The Cheerleaders (1972)
Reportedly shot for on a shoestring budget with a predominantly non-union cast and crew, director Paul Glickler's moral-busting 1972 jiggle juggernaut features poor acting, worse dialogue, and only the most sophomoric attempts at humor. Nonetheless, The Cheerleaders scored big with audiences nationwide thanks to the over-the-top sexual exploits of its sideline sirens. Add to this mix Glickler's disturbing take on "family values" (replete with suburban sex fiend fathers and student/teacher lesbianism) and you have a surefire recipe for 70s drive-in success. Often imitated, but never duplicated (as if such a picture could be released today without inspiring public outcry), The Cheerleaders unlikely rise from b-movie obscurity to mainstream prominence proved once and for all the adage: the shorter the hem, the longer the lines at the box office.

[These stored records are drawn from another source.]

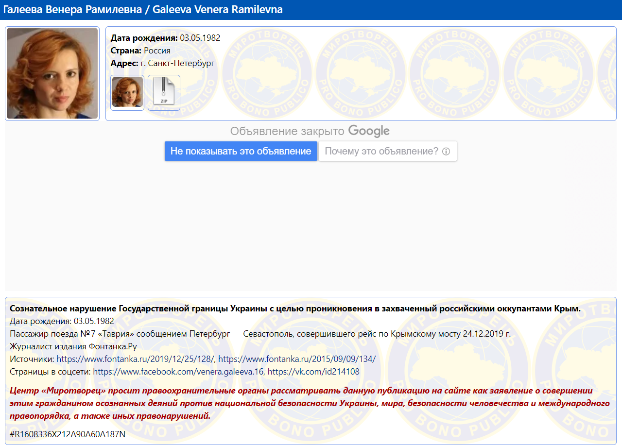Click the bold heading in the description box
622x445 pixels.
click(295, 308)
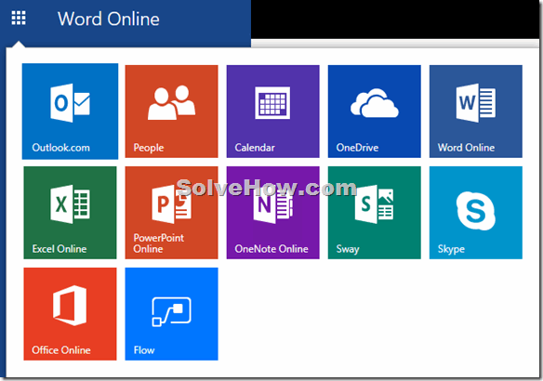Click the OneDrive label text
The width and height of the screenshot is (543, 381).
coord(357,148)
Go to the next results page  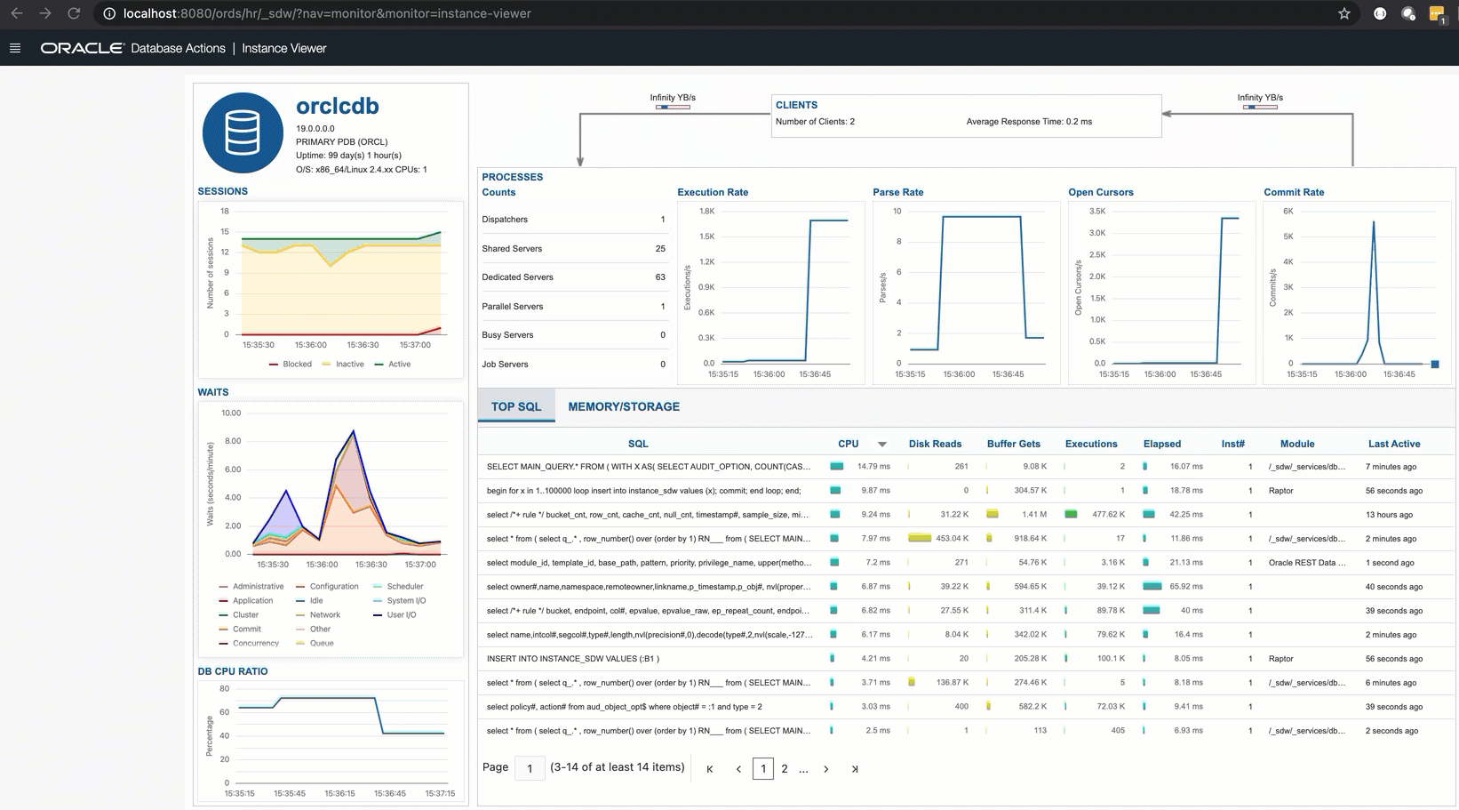click(x=825, y=769)
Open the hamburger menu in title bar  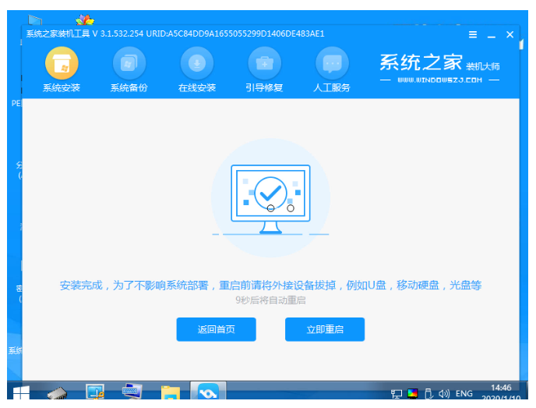coord(473,35)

DVD extras include: Audio Commentary with Writer/Producer/Director Paul Glickler and Writer "Ace Baandige;" Behind The Scenes Stills; the "Cheerleader Cheesecake Gallery;" Movie Posters and Advertising Art; and the Theatrical Trailer.
The Swinging Cheerleaders (1974)
Despite its title and "R" rating, The Swinging Cheerleaders is unquestionably the most "PG" picture ever starring the midfield maidens. Unlike its predecessor, The Swinging Cheerleaders emphasizes story over skin -- a decision that no doubt appeased the Motion Picture Association of America, but left audiences wondering whether its "better half" had been lost on the cutting room floor.
Though tame by the genre's usual envelope-pushing standards, The Swinging Cheerleaders is nevertheless entertaining because of its relatively tight script and Hill's competence behind the lens. Several scenes even border on drama -- a feat otherwise unheard of among cheerleader movies. In short, Hill's film distinguishes itself in a genre awash in kink by doing the unthinkable: The Swinging Cheerleaders plays it straight.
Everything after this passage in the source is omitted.